If you listened to the vegan activists at People for the Ethical Treatment of Animals (PETA) and Humane Society of the United States (HSUS) or their public cheerleaders like journalist turned hippie-food salesman Mark Bittman, you would think that bacon was over and granola was in. Well, the financial world—the people who actually put their own money where their mouths are—disagrees.
Fake meat might get the column inches in trendy East Coast newspapers, but the real McCoy—specifically, pork and its most decadent processed product, bacon—are where the money is. Bloomberg News reports that even as pork producers raise more hogs, the demand of people all over the world for delicious bacon, sausage, and pork chops is outstripping farmers’ ability to supply it:
With Americans expected to eat the most pork since 2007, money managers are now the most-bullish since 2014 on hog futures, which already are at a nine-month high. […] Demand at home and abroad is rising faster than U.S. farmers are boosting output.

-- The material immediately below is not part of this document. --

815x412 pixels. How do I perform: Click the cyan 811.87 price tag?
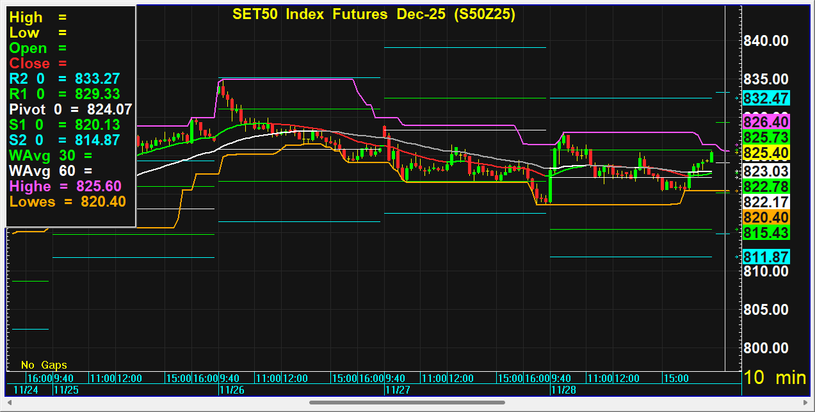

And while it’s a sign the vegans are losing the debate where it matters, the popularity of pork might nudge prices a bit higher. That shows why it’s so important for food companies, the public, and officials to reject the demands of HSUS and other vegan groups to further drive up the costs of pork production with bans on maternity pens for pregnant pigs.
While credible large-animal veterinarians hold that maternity pens provide for animal welfare, HSUS demands they be banned. Why? Because HSUS, like PETA, has a vegan agenda and wants to price bacon out of reach of the American consumer. And to that, we say, “Hands off.”